The first, Detecting more “undetectable” webspam, should trigger some heated comments at his blog. It shows how he was able to find what was claimed to be “undetectable” cloaking and web spam. Matt then issues his warning to webmasters:

More generally, if someone is trying to manipulate Google by deceptive cloaking, it means that a webserver is returning different content to Googlebot than to users. That’s a condition that can be checked for by algorithms or manually, and such cloaking is certainly not “undetectable.” For cloaking to be completely “undetectable,” it would have to be like that Steven Wright joke: “Last night somebody broke into my apartment and replaced everything with exact duplicates.” And a cloaking script that gave users and Googlebot exactly duplicate pages would be a bit pointless.

There are currently over thirty comments at Matt’s blog, I assume you will be able to find over a hundred by the end of today.

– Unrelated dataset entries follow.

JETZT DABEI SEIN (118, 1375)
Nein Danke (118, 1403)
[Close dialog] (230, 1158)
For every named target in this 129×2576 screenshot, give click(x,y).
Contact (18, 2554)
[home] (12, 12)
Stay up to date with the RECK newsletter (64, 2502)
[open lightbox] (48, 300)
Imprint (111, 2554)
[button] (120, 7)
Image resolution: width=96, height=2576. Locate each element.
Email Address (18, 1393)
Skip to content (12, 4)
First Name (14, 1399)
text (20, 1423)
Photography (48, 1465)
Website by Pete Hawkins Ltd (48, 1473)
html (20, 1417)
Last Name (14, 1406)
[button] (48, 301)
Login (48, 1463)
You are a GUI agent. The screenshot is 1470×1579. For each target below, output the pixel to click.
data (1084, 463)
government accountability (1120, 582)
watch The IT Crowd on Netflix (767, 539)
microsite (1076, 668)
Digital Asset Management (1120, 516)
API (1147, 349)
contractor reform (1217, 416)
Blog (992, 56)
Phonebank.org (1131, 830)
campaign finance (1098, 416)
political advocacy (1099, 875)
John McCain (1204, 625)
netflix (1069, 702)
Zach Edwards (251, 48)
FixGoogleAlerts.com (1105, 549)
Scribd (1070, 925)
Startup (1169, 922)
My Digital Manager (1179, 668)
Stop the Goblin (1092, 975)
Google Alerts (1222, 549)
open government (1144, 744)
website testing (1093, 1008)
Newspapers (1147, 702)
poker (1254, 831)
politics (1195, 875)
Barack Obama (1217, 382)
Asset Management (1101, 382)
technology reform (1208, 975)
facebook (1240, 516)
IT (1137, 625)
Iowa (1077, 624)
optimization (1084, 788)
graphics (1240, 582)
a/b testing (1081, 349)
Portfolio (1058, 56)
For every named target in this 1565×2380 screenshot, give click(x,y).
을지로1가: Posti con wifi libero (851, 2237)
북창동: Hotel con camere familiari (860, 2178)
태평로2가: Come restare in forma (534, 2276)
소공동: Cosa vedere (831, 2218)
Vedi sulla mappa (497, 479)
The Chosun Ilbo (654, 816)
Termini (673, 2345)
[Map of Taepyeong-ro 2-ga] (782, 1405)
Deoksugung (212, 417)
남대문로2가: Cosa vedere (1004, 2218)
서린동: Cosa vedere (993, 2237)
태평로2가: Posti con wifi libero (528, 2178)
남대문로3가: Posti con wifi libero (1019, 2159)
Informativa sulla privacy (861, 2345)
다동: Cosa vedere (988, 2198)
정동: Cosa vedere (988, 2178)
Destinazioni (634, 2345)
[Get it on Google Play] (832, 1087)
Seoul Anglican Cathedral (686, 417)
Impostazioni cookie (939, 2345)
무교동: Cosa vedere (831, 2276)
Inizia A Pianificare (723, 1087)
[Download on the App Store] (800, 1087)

In Matt’s other post, The anatomy of a search result, he breaks down how the search result snippet works. He describes in the video below each of the following components: the title, the description, the plus expansion box, the URL, how Google bolds keywords, the cache link, similar pages link, and, Google notes, Site Links and the more results link. Here is the video:


About the author

Barry Schwartz
Staff
Barry Schwartz is a Contributing Editor to Search Engine Land and a member of the programming team for SMX events. He owns RustyBrick, a NY based web consulting firm. He also runs Search Engine Roundtable, a popular search blog on very advanced SEM topics. Barry can be followed on Twitter here.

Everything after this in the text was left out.